Paris currently serves as chair of the legislature's Committee on Children, becoming the first male and person of color to hold that position. In this role, he has led efforts to strengthen protections for children and families across Connecticut, where he has played a key role in advancing child welfare reforms following a series of high-profile child welfare tragedies, contributing to bi-partisan policy aimed at improving oversight, accountability, and outcomes within the state's Department of Children and Families.

Paris also worked on education reform, ensuring financial literacy is a graduation mandate in public schools. His leadership recognition includes honors such as the 100 Men of Color Honoree, Connecticut Voices for Children's Champion 2022, and being listed among the NAACP Most Influential Blacks in Connecticut.

Paris has also spoken out on issues of public safety and civic leadership. In 2025, he publicly addressed threats made against him amid heightened tensions surrounding immigration enforcement in Connecticut, highlighing broader concerns about the safety of elected officials.
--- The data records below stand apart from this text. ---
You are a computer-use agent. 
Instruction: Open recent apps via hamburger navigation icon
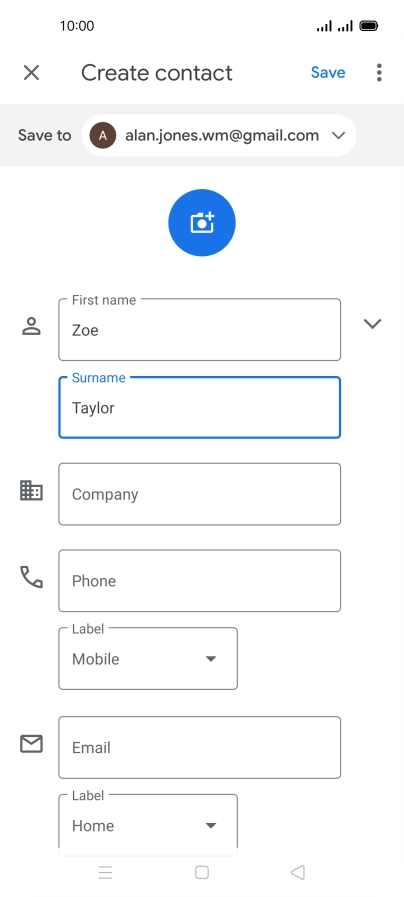click(105, 872)
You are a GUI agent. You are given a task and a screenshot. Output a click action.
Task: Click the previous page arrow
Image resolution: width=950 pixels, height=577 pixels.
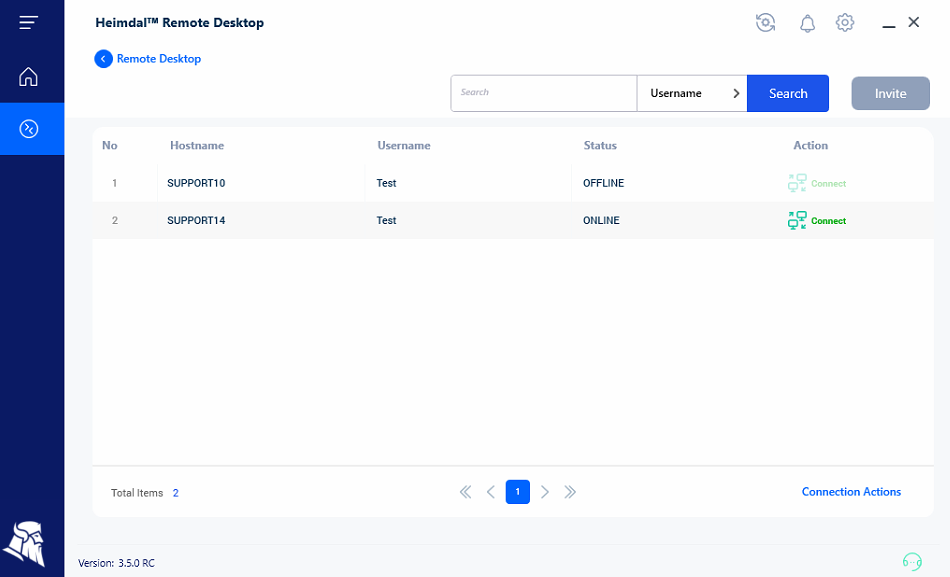(x=491, y=492)
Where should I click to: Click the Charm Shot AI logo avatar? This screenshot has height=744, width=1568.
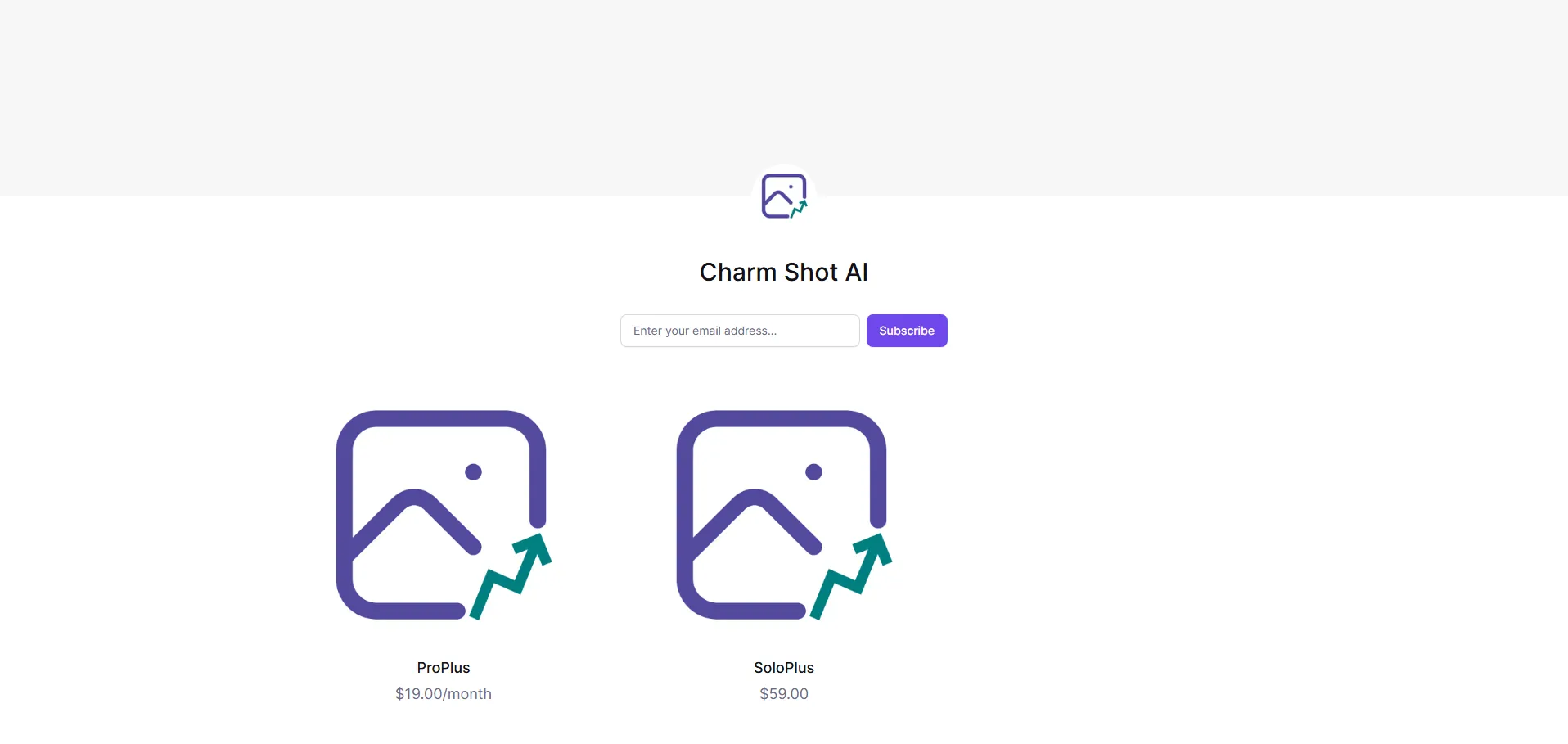click(x=783, y=196)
In 2023, the Council of State Governments (CSG) acknowledged Paris as one of the 20 Under 40 Leadership Award recipients, an annual recognition of outstanding work by up-and-coming officials nationwide. Paris served as the vice chair of the Mayor's Multicultural Council and holds board positions with the Stamford Partnership and the Ferguson Library. He has also been recognized by Wesfair Communications as a 40 Under Forty honoree.

== Personal life ==
In 2024, Paris became a vocal advocate for stroke awareness and prevention, informed by his own personal health experiences as a stroke survivor. He has used his platform to raise awareness about early detection, access to care, and the importance of public education around stroke risk, particularly in underserved communities.

Paris is married to Symphonie Privett, a morning news anchor and reporter for Fox 61. Privett has received recognition for her journalism, including a New England Emmy Award nomination for her Juneteenth special Rooted in Resilience.

The couple met in 2022, began dating in 2023, and married on September 20, 2025, in Hartford, Connecticut.

They reside in Stamford, Connecticut.